Angel investors and venture capital providers are similar in that they invest in growth businesses in return for an ownership stake in the company and a degree of involvement and control. They do, however, differ in certain respects, which a company must understand in order to maximize chances of success and minimize time and resources invested in raising capital.
- Source of Funds: Angel investors, acting alone or in organized groups, are usually wealthy individuals, often with a successful entrepreneurial record, who invest their own money. Venture capital funds are corporate entities that pool money from a range of institutional and individual investors.
- Deal Size: The range of angel investor transactions is typically US$25,000 to US$100,000 for an individual, and up to US$1 million, or more, when acting in a group. The range of venture capital transactions is large, from around US$500,000 to US$10 million, or above. Venture capital may provide second round financing after angel investors.
- Stage of Development: The focus of angel investors is typically earlier stage businesses. Different venture capital firms focus on different stages of business development, but the unifying criteria is that they seek high growth companies capable of achieving exit strategies that meet the fund’s return criteria within a specified time frame.
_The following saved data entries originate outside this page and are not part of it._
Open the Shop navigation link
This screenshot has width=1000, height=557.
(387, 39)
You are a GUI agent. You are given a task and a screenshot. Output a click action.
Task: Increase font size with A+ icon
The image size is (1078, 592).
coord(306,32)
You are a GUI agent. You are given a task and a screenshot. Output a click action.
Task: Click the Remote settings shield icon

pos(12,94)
- Industry and Geographic Focus: There is no set of industry or geographic markets that dominate in terms of attracting funding. However, venture capital providers frequently concentrate on high-growth sectors, often associated with technology or innovation. Angel investors may allocate funds to a range of ventures, frequently tied with their areas of expertise. In both cases they often prefer to invest within the vicinity of their offices to add management value and monitor portfolio companies.
- Ease of Obtaining Financing: Through local resources, networking, internet searches, and references from existing contacts, angel investors may be relatively easy to identify. The difficulty may arise at the negotiation stage if the business requires funding from several investors who demand different terms. Obtaining venture capital funding is a highly rigorous process and a firm must first meet all the investment criteria of a firm before consideration. A firm must then be prepared for a lengthy due diligence, valuation and negotiation process.
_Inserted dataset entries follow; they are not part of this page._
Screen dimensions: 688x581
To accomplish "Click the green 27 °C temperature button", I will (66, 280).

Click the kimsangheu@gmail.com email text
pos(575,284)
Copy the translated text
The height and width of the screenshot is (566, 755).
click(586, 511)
- Cost: Early-stage and growth businesses generally involve higher levels of risk and investors will seek a commensurate return. The cost of capital for private equity is high, translating into a high level of equity required in return for the invested funds. There is no consensus difference between angel investors and venture capital, although stereotypically, a venture capital provider may have higher return expectations and more defined criteria.
The key message for a company is to be realistic in its goals. If a business is at an earlier stage, or growth prospects are currently modest, then angel financing may be the best option. If, however, the business has an established record, or is at an early stage but offers an exceptionally compelling opportunity with an outstanding management team, then pursuing venture capital may be viable.